Global downturn fuelled poverty, hunger: UN report

June 23rd, 2010 - 6:51 pm ICT by IANS  

New Delhi, June 23 (IANS) The global economic downturn in 2009 has increased poverty and hunger, according to a UN report released here Wednesday.
The United Nations Millennium Development Goals (MDGs) report 2010 found that worst affected are the South Asian countries, including India, and sub-Saharan African countries and they really need to focus in order to meet the MDGs by 2015.

The report said that effects of the crisis are likely to persist as poverty rates will be slightly higher in 2015 and even beyond, to 2020, than they would have been had the world economy grown steadily at its pre-crisis pace.

The newly-updated estimates from the World Bank suggest that the economic crisis will leave an additional 50 million people in extreme poverty in 2009 and some 64 million by the end of 2010, principally in sub-Saharan Africa and eastern and southeast Asia.

“Employment ratio has fallen alarmingly in south Asian countries following global crisis and it has not recovered yet. There has been biggest increase in working poor and more and more people are involved in vulnerable employment,” said Jayati Ghosh, economist, while reading out salient features of the report.
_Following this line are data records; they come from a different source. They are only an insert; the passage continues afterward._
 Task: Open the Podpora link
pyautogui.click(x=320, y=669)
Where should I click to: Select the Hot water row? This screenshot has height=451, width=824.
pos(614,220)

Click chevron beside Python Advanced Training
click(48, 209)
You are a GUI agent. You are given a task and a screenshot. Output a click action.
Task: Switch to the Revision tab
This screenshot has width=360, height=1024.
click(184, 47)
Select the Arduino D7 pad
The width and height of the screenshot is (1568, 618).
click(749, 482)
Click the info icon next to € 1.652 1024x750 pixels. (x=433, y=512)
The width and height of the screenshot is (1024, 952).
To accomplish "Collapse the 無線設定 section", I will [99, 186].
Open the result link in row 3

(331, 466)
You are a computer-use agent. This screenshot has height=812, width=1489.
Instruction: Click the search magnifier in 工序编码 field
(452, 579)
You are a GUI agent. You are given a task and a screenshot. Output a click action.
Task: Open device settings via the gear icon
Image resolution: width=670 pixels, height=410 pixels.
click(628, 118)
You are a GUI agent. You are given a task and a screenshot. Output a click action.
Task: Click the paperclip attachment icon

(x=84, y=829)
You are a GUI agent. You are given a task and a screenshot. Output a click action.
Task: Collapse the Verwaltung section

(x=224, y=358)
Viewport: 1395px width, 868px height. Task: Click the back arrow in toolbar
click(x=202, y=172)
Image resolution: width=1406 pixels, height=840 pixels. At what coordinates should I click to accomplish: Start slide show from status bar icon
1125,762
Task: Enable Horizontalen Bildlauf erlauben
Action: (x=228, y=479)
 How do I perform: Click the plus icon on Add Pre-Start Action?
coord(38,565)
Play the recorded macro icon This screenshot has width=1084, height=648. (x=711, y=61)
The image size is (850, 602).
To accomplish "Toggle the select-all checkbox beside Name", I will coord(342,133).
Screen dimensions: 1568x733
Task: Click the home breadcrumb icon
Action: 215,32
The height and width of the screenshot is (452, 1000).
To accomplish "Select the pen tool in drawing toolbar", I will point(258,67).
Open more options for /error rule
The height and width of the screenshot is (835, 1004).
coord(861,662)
The MDG report finds that India is expected to reduce its poverty rate from 51 percent in 1990 to 24 percent in 2015 - slashing its number of extremely poor by 188 million. The percentage of people living on less than $1.25 a day in East Asia dropped from 60 percent in 1990 to just 16 percent in 2005, and from 39 to 19 percent in southeast Asia.

On the maternal and child mortality rate, the report said that the number of deaths among children under the age of five has dropped from 12.6 million in 1990 to an estimated 8.8 million in 2008, corresponding to a decline in the mortality rate from 100 deaths per 1,000 live births in 1990 to 72 in 2008.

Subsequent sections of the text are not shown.